#### WORK REQUIRED:
From the data below, return only the lines from the one with "This screenshot has height=535, width=667." through the one with "Open the Notifica", exact and inclusive, with pictures left out.

#### RECORDS FOR THE TASK:
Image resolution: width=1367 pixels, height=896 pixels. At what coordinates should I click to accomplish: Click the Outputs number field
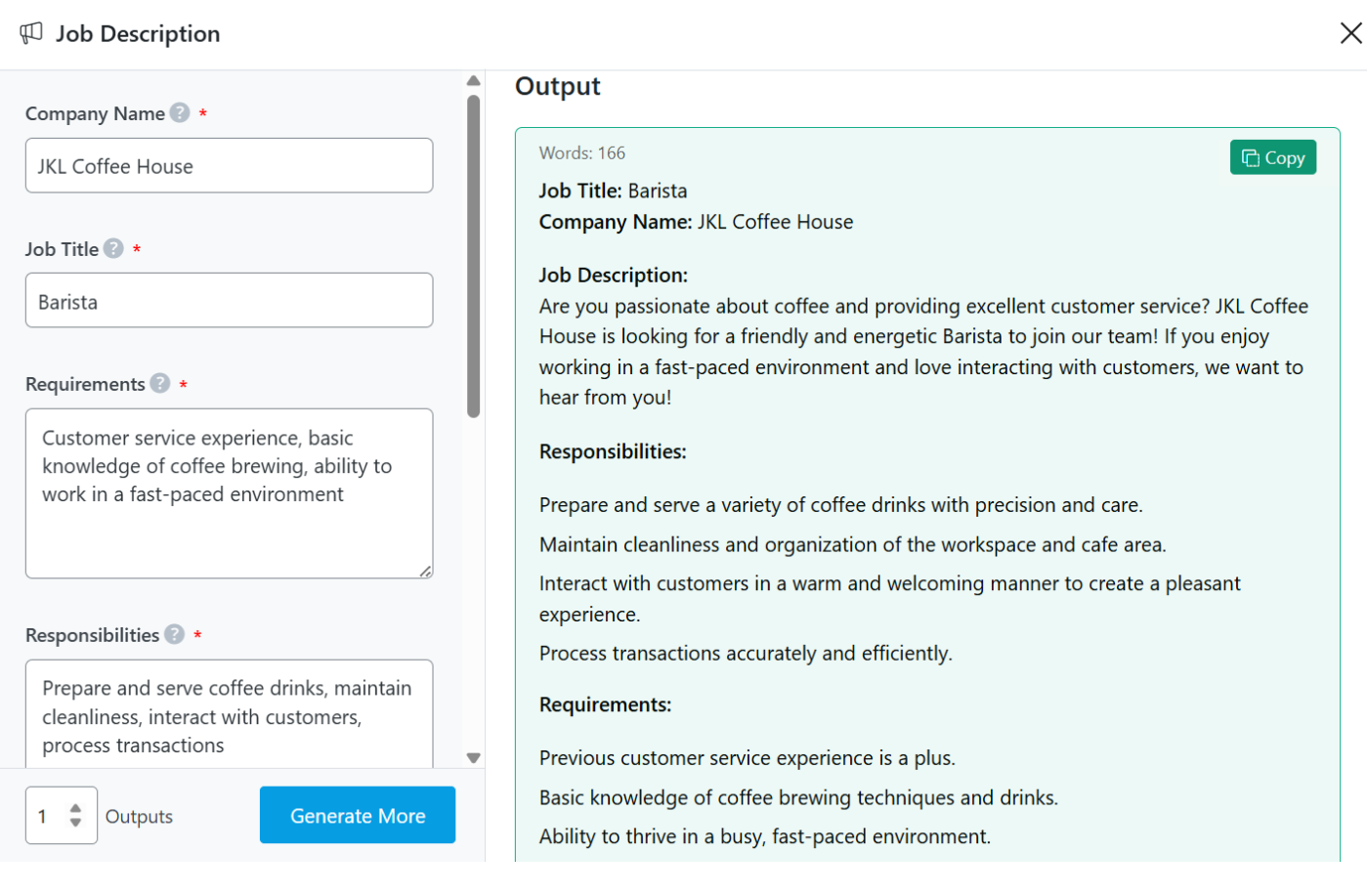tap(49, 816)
==
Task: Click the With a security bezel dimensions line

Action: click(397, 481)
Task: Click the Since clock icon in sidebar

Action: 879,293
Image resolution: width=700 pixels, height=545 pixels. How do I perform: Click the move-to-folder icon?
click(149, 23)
...
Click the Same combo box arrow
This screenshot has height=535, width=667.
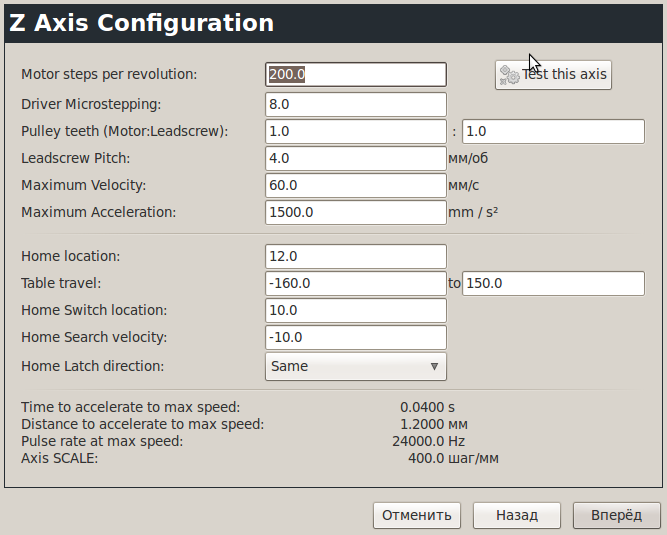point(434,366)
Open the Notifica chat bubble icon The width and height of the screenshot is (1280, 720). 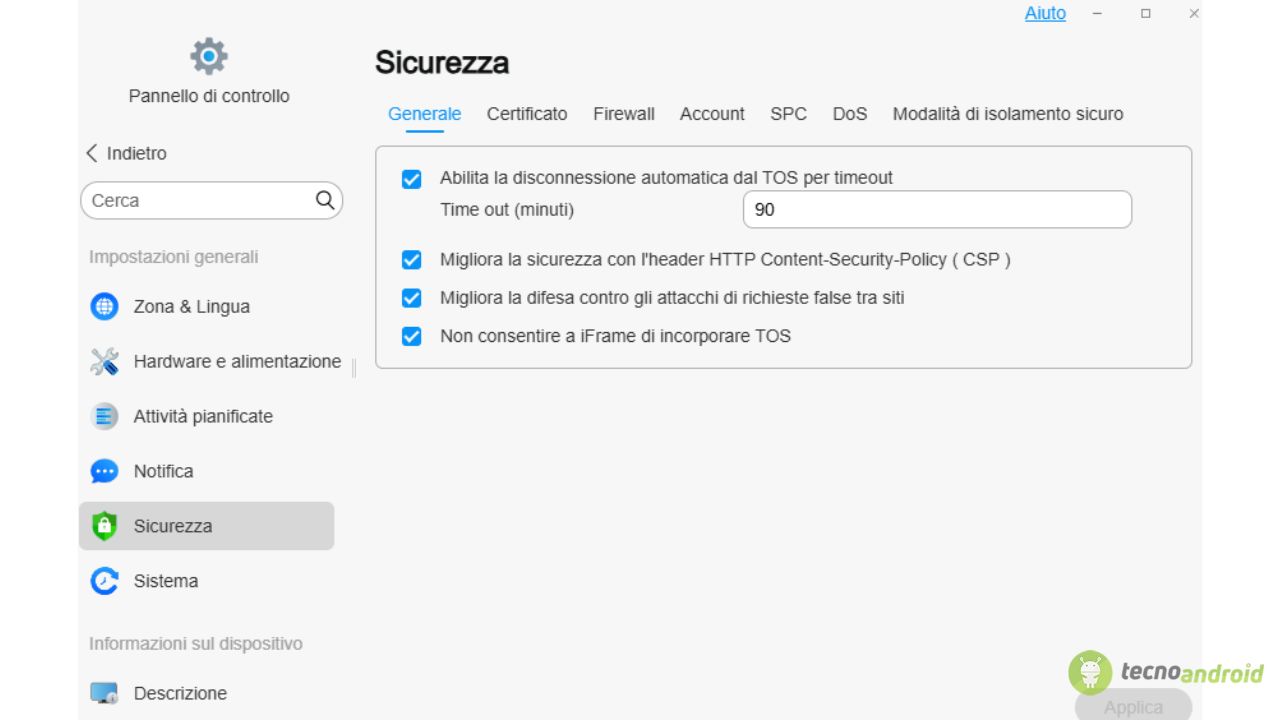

#### FINAL ANSWER:
This screenshot has height=535, width=667.
point(434,366)
Open the Notifica chat bubble icon The width and height of the screenshot is (1280, 720). 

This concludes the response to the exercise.